What we have now is Big Brother saying: ‘We are going to take that all away. We are going to take away the opportunity to buy on Tuesday and absorb those savings. We are going to replace it with a flat price structure that is good for you. Believe me, I am from the government, I know what is good for you. I will take away cheap Tuesday. I will get everyone paying up the price cycle because it is in my best interests as Prime Minister of this country to get fuel off the headlines and to get fuel out of the limelight. That is what I need. It is not what you need as motorists. It is what I need because I have come into your lounge room everyday, through an entire election campaign, promising cheap petrol. I am delivering nothing. I am under pressure, so I perpetrate a fraud so that you will all believe that I am actually doing something when in fact I am doing nothing.’ The Prime Minister’s logic is that FuelWatch is a system that you have when you are doing nothing about the price of fuel except pushing it up. FuelWatch is a system that will create a higher cost to the motorists of Australia.
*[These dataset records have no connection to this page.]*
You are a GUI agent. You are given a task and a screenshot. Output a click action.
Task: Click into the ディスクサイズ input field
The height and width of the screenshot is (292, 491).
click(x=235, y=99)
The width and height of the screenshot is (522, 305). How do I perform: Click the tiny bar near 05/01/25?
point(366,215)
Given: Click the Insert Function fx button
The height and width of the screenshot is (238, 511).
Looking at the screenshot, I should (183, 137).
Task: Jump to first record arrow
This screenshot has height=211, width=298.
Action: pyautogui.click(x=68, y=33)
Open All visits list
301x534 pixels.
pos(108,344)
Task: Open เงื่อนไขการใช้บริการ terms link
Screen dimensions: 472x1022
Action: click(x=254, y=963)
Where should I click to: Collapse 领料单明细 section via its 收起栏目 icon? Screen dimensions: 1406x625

You only have to look at the prices in Perth yesterday. We saw a price in Brisbane of $1.40. We saw an average price in Melbourne of $1.49, in Sydney of $1.50 and in Adelaide of $1.51. It increased in Perth yesterday to $1.55. Perth has not been performing favourably compared to other capitals. The ACCC inquiry did not result in an overwhelming endorsement for FuelWatch—far from it. It did not result in a recommendation for FuelWatch at all, yet this government persists with a misrepresentation and persists with this fraud. The people of Australia will not wear it. The media today is full of stories calling the bluff of this government. They are awake to your fraud. They are awake to your misrepresentation. They are awake to the fact that you have rejected the advice of four government departments. Whatever happened to the use of frank and fearless advice? I am afraid frank and fearless have left the building. What we have is the perpetration of an elaborate hoax—a hoax that is going to result in motorists paying more right around the country. I would like to reflect a moment on the words of Mr Luscombe of Woolworths. He said:

We provided the Government with some info that showed that quite frankly our inability to match the lowest price in the marketplace in WA during the day has meant margins in WA were stronger than most if not all states.